- **TEXT**
Automobile traffic was heavy. It looked as though most Massachusetts citizens thought it was Car Day. Though there did seem to be a few more cyclists (and I didn't check the subways), it looked like few drivers were moved to abandon their cars, even for one nice, cool, early Fall day. My advice to oil companies: jack up gasoline prices another six bits. You've got 'em. People will eat beans out of a can and put raggedy clothes on their children before they'll leave their cars at home.

I had only two hair-raising experiences, both, surprisingly, in liberal Brookline. One occurred when I turned left off Brookline Avenue to take a couple of side streets to reach the Muddy River bike path. I made my turn as the left-turn arrow changed from yellow to red, and I attempted to move to the right of the street onto which I'd turned. I'd forgotten an important Rule of Massachusetts Driving: you can go through a red light for ten seconds after it turns, provided you don't look at cross traffic and you accelerate until you exceed the speed limit for the road. So, as I pulled over, I came to sense a large, dark, hurtling presence to the right of me. The driver honked indignantly, thus invoking The Rule. I pulled back hastily.

As I rounded the next corner, I met up with a Saab traveling at great speed toward me. I was going in the proper direction on a one-way street, but the Saab was obeying another Massachusetts Driving Rule: You can go the wrong way on a one-way street if you do so in reverse. (Saabs are good for this: I believe they have more than one reverse gear.)

I was between this Saab driver and a parking space. He was, I suspect, a Nietzchean (like most Saab drivers), and he believed, as Nietzche taught us, "God is dead; so find your own parking space." Just as there are no atheists in foxholes, there are no liberals in prime parking areas. I swerved and avoided him. He parked. I hope he didn't know I was there because he drove as if he didn't.

Other than those incidents, my trip was very pleasant. I wouldn't trade Fall in New England for anywhere else in the world. The trees are beautiful, the breezes mild and pleasant, and the light is muted as the slanting sunlight filters through the leaves. As I rode along the Muddy River, I saw a family of ducks, swimming in line. The ducklings were nearly indistinguishable in size from their parents, but they followed them with the innocent devotion of childhood. I wonder if they have any idea of what's in store for them in the next month. Pedestrians and other cyclists greeted me pleasantly; there is much more time for human interaction at speeds under 40 mph.

My thirty-year-old bicycle was wonderful. It showed no signs of age. I glided along with almost no resistance; I was hardly aware of the presence of a vehicle underneath me. Keep your mountain bikes that can rappel down the sides of office buildings; I like a bike that rolls.

- **DATASET ROWS**

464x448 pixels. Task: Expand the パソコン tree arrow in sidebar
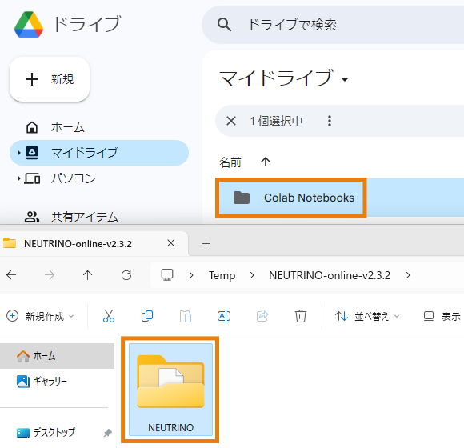(x=19, y=178)
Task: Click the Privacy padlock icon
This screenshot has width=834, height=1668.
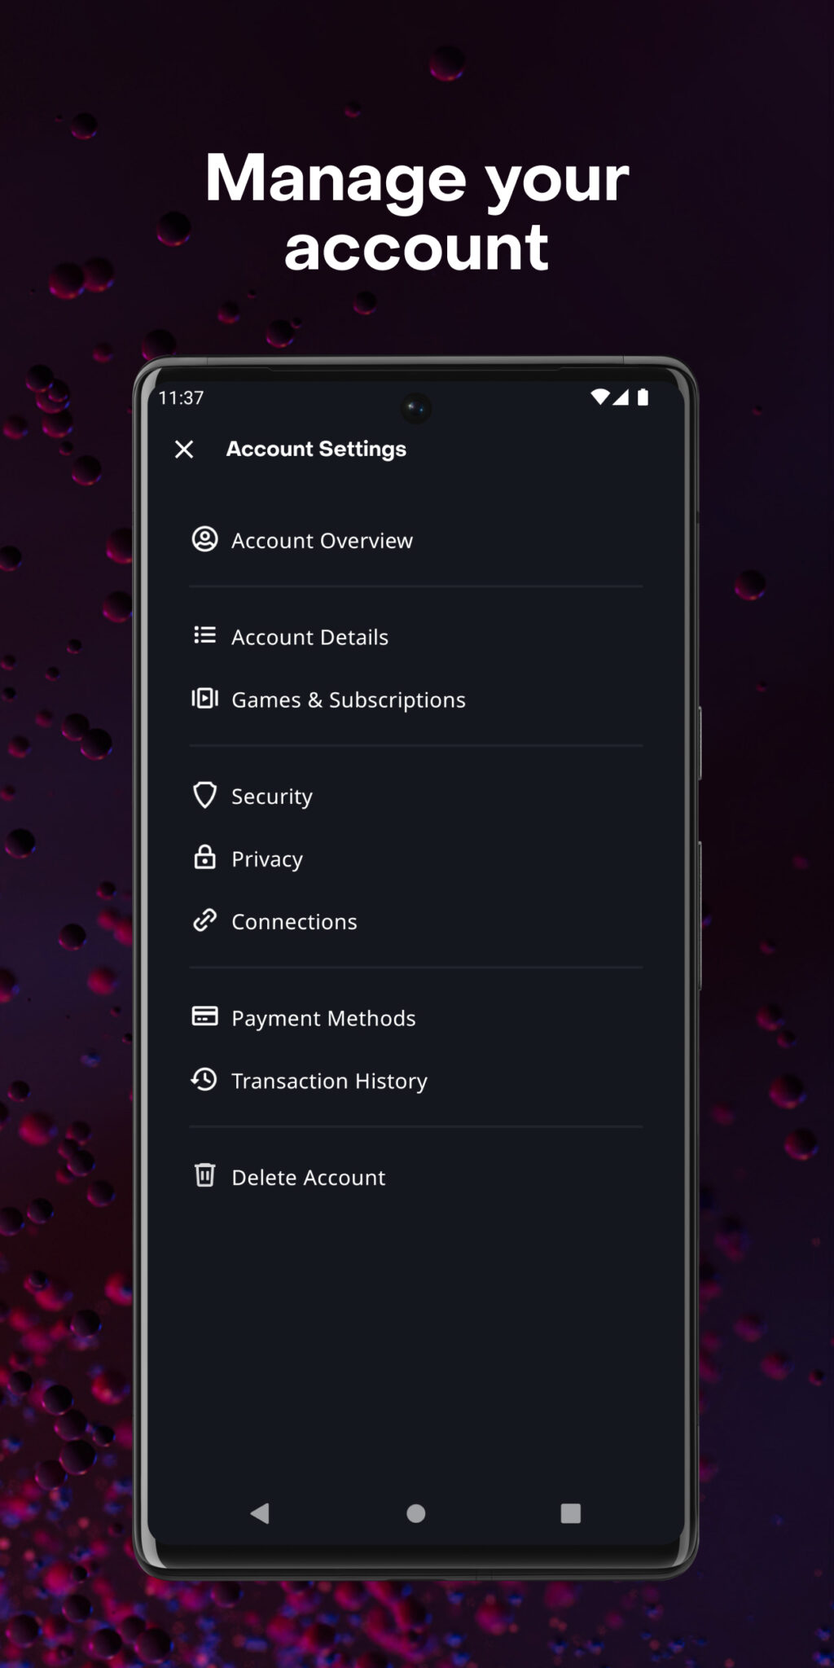Action: (x=204, y=858)
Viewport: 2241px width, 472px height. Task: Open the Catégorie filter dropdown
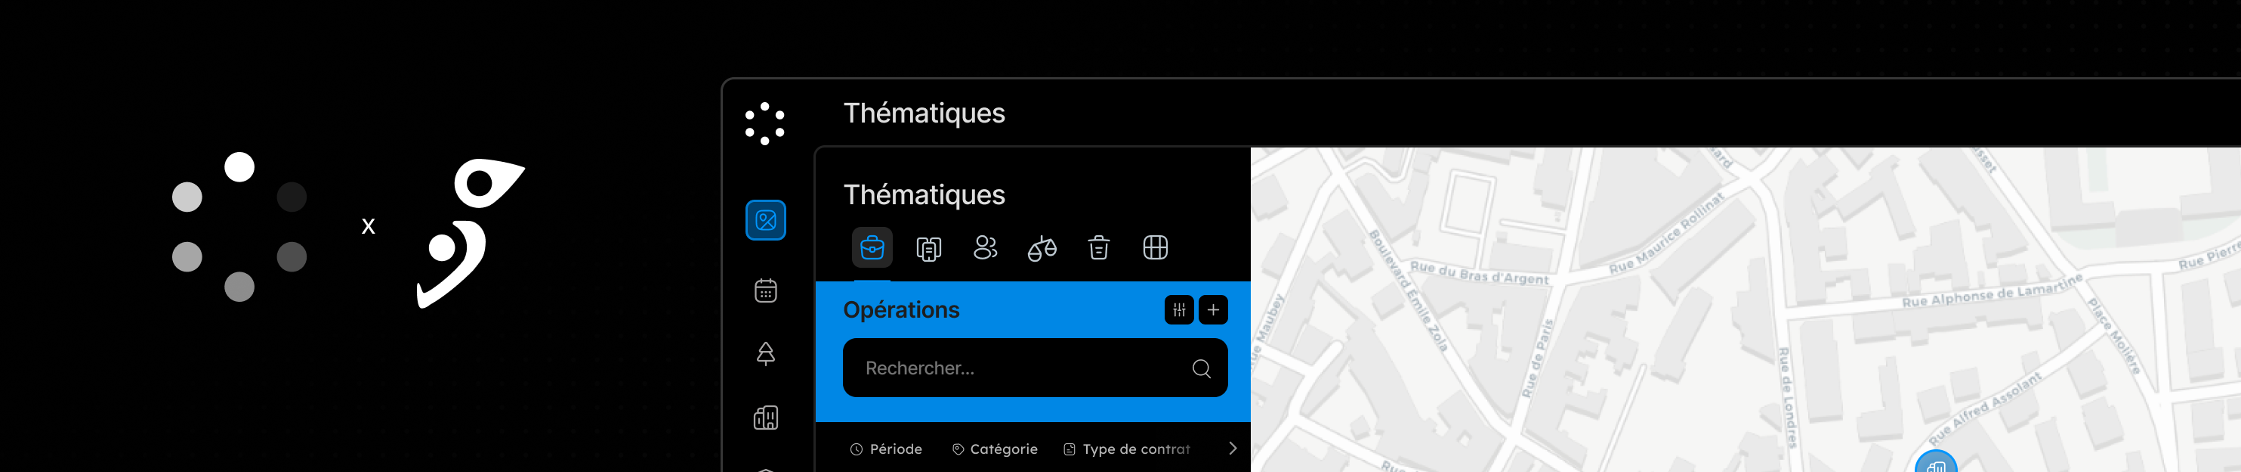point(994,449)
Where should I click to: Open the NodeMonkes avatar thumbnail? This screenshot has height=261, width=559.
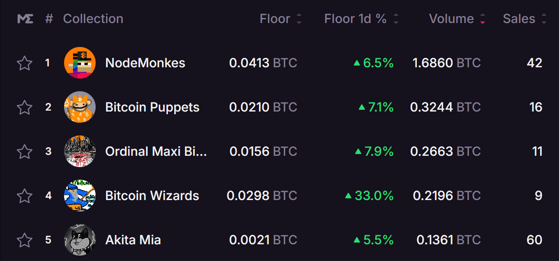[x=80, y=63]
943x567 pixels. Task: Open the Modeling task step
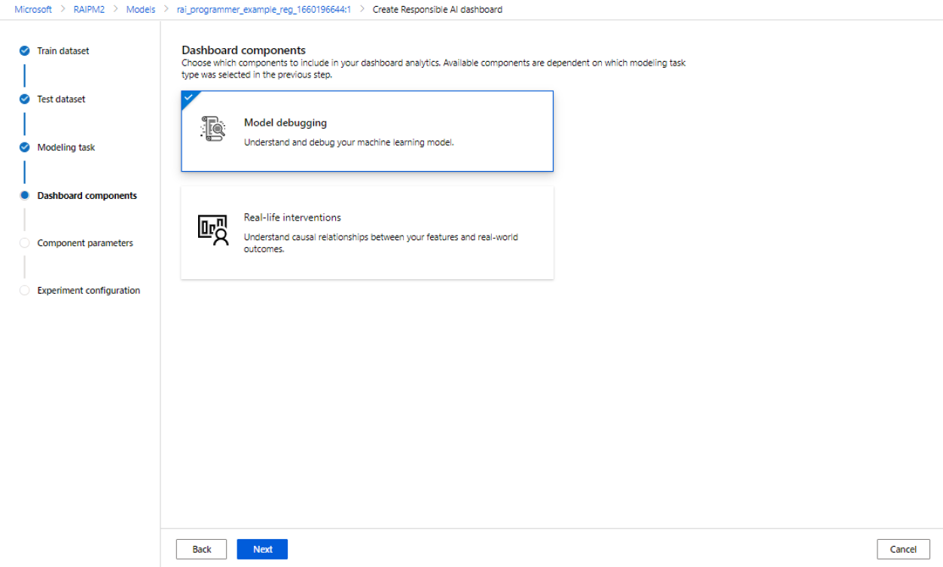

- **WORK TO COMPLETE**
(1) Repeat the stretch of the bike-ride text from "I was between" through "if he didn't.".
(2) According to the bike-ride text, in which town did both hair-raising experiences happen?

- **ANSWERS TO THE EXERCISES**
(1)
I was between this Saab driver and a parking space. He was, I suspect, a Nietzchean (like most Saab drivers), and he believed, as Nietzche taught us, "God is dead; so find your own parking space." Just as there are no atheists in foxholes, there are no liberals in prime parking areas. I swerved and avoided him. He parked. I hope he didn't know I was there because he drove as if he didn't.

(2) Brookline.